The light installation will reveal its full brilliance in the dark, when lanterns shine out of the poles through diamond-shaped apertures that become increasingly open towards the tops. Here, they culminate in single points of bright light. Together, these points of light produce an angled ring that matches the sun’s path. For residents of Kruunuvuorenranta, the artwork appears as a softly glowing beacon within an attractive waterfront park. As the bright lights at the top of the poles are oriented towards Central Helsinki, to the west, the artwork appears in the city like a lighthouse shining across the dark water. People approaching from the bridge glimpse the lights foreshortened into changing ellipses, whereas from particular angles, they may appear as a single luminescent ring hovering in the distance.

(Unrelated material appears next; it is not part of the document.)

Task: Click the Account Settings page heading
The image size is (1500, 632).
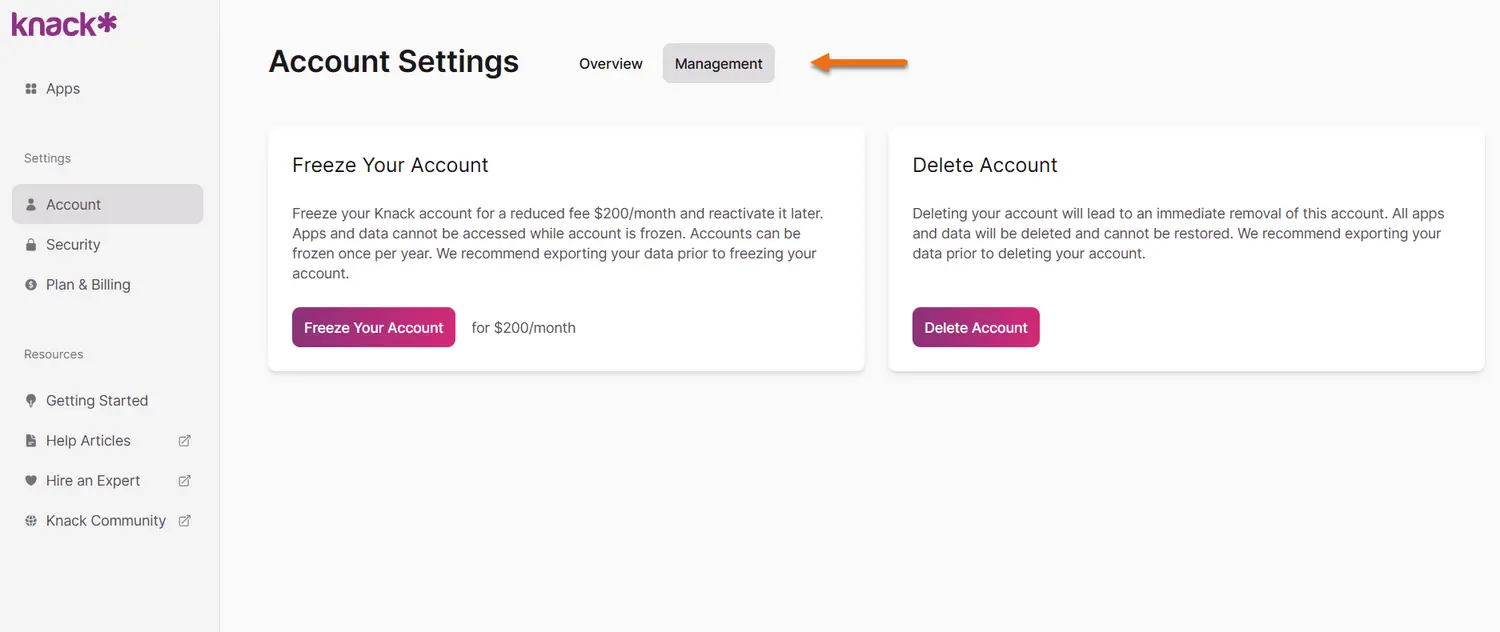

The works of Icelandic-Danish artist Olafur Eliasson (born 1967) explore the relevance of art in the world at large. Since 1997, his wide-ranging solo shows – featuring installations, paintings, sculptures, photography, and film – have appeared in major museums around the globe. In 2003, he represented Denmark at the 50th Venice Biennale, and later that year he installed The weather project at Tate Modern’s Turbine Hall, London. Eliasson’s projects in public space include The New York City Waterfalls, 2008; Fjordenhus, Vejle, 2018; and Ice Watch, 2014. The permanent artwork Gesellschaftsspiegel was unveiled in the Alter Wall in Hamburg in 2020. In 2014, Eliasson and Sebastian Behmann founded Studio Other Spaces, an office for art and architecture. In 2019, Eliasson was named UNDP Goodwill Ambassador for climate action.

The work belongs to the City of Helsinki’s art collection, which is managed and curated by HAM.